That's the end of this for me.


----------



## Dozingoffaroundthecorner

Okay where is Kali K with his DIY for this?


----------



## massproducer

So this is what you wrote before I addressed anything regarding anything you have said, if you do not find this insulting, then I do not know what to tell you stoney.


"That is exactly the answer I received.

He had more statements about the sanity of anyone who would pressurize butane while holding in front of them with no safety PPE involvement, but I won't bore you with that. He was laughing too hard to really understand what he was saying clearly."

So please do not tell me about how I insulted you until you look at how your statements may effect me.

Anytime anyone is claiming that a concentrated extract will do the same as an unconcentrated substance, that really seems somewhat nieve.  That is like saying you can drink beer and drink 151 and think they will have the same effects because they are both alcohols, that just simply isn't true.
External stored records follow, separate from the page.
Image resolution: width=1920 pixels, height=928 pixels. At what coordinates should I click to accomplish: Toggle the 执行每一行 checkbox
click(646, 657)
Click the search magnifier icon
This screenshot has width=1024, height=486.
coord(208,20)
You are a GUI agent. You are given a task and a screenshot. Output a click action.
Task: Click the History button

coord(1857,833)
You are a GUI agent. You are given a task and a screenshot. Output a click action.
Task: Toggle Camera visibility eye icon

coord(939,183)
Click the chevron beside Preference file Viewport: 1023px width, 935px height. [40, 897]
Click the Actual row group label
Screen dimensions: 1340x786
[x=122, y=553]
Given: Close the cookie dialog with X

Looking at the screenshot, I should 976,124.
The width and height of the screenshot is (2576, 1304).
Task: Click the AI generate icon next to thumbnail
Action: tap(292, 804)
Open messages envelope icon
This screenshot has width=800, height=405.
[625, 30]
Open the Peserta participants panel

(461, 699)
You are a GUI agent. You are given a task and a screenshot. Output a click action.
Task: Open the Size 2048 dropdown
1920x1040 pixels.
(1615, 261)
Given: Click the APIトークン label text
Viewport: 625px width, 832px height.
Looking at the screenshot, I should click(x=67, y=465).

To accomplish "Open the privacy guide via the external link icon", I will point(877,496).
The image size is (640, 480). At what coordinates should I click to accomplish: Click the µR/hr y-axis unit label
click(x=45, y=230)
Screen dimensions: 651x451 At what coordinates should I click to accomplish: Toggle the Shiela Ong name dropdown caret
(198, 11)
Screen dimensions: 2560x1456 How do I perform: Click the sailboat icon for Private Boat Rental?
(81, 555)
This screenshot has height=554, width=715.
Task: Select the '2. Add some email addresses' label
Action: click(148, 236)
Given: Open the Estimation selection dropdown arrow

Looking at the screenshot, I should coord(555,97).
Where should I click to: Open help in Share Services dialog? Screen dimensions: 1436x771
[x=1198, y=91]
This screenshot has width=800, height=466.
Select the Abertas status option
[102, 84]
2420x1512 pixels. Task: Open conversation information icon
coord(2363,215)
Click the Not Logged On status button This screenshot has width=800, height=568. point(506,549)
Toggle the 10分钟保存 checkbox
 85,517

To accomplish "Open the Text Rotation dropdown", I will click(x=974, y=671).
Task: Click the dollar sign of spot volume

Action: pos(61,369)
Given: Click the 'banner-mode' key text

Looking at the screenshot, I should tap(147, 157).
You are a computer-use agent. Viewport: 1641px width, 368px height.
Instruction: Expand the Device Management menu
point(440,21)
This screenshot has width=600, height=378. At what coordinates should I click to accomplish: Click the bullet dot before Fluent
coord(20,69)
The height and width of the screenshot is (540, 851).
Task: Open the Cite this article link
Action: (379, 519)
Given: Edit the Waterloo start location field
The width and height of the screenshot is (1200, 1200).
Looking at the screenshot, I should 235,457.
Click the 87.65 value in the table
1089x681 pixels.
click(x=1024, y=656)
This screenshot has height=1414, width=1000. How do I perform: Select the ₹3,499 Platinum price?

I understand your opinions, but you are lacking any type of substanial facts.  BHO is one of the most widely made exctracts today, many companies sell chambers and kits specifically made for extracting BHO.  IN fact more people are injuried or die doing everyday things, then probably anything else.  I feel more of a threat everyday getting in my car, because I do not control other drivers on the road, while I totally control my sitation and conditions when I am making BHO.  

Once again butane can not ignite with the PPM's that will be present extracting it outside.  Every report of ignition i have ever seen were as I said from people extracting in their homes where the butane is allowed to pool, and then the ignite the pooled butane by smoking.  Propane BBQ's are dangous if you use them inside, while using them outside is almost no risk.  It is the same as butane, because they are both volitile gases.


----------



## umbra

I was reading this thread and it reminded me of a story. Not sure how many go back this far. A guy from Australia moves to Holland. Late 1970"s. Starts doing oil extraction with Alcohol and final extraction with ether. Made quite a bit of money. Chemical electric burner ( supposed to be sparkless) sparked and he was nearly burned alive. That was Neville Schoenmaker. And he has the scars to prove it. Just something to think about. Not likely to happen, first time or maybe never. We are live and die by our beliefs. You decide.


----------



## 7greeneyes

massproducer...not to sound like a cotton-headed ninny muggins or a flamer (gah I hate that word), but I think your reading but not comprehending the words I am typing down...I meant the taste is "pure"...clean, I am no chemist by a long shot, just an amateur with xtra bud and too much time on my hands and w/ all this arguing, there is still NO IRRREFUTABLE EVIDENCE THAT SMOKING CANNABIS BUD BY ITSELF is not carcinogenic as well...show me the FDA reports that claim 0% chance marijuana is carcinogenic. Whether armchair chemists or bud purists, we are chancing it...vap'ing is the closest thing to an ABSOLUTE. As far as method, here's what's being missed by some of us on this threadhere's what I said previously. .."other then that, I'd have to argue that 3x butane extraction is less efficient then an acetone bath because I've noticed residual crystals in the mix "Notice I said that there were STILL crystals left behind in the trim...And then massproducer wrote..." (I) would also have to disagree with 7greeneyes because the fact is that you would need labratory testing to determine any level of impurities left behind from any good Butane."I've noticed alot of people don't really READ what is written, they just scan over and hastily type their responses. Just as Chuck Pahlniuk wrote: "We're all just waiting for our turn to talk and not listening to one another. I mean REALLY listening..." ; FIGHTCLUB 1996


----------



## massproducer

7greeneyes, the comment that I disputed had nothing to do with you saying crystals were left... it was right after that that you said, "  I'd have to argue that 3x butane extraction is less efficient then an acetone bath because I've noticed residual crystals in the mix but when using acetone or an everclear extraction, *it pulled everything w/ minimal amount of cholophyll contamination*"
But then in the post before that you said you are left with green sludge.  By the first comment you are contrasting the purity and efficiency of butane vs everclear.  But from your own words you are saying that you are left with a green sludge.  THC is not green, chlorophyll is, if you were extracting pure cannabinoids and terpenoids then it would be a clear amber colour like honey oil is, because Butane only extract cannabinoids and terpenoids while leaving behind chlorophyll and other carcinogens.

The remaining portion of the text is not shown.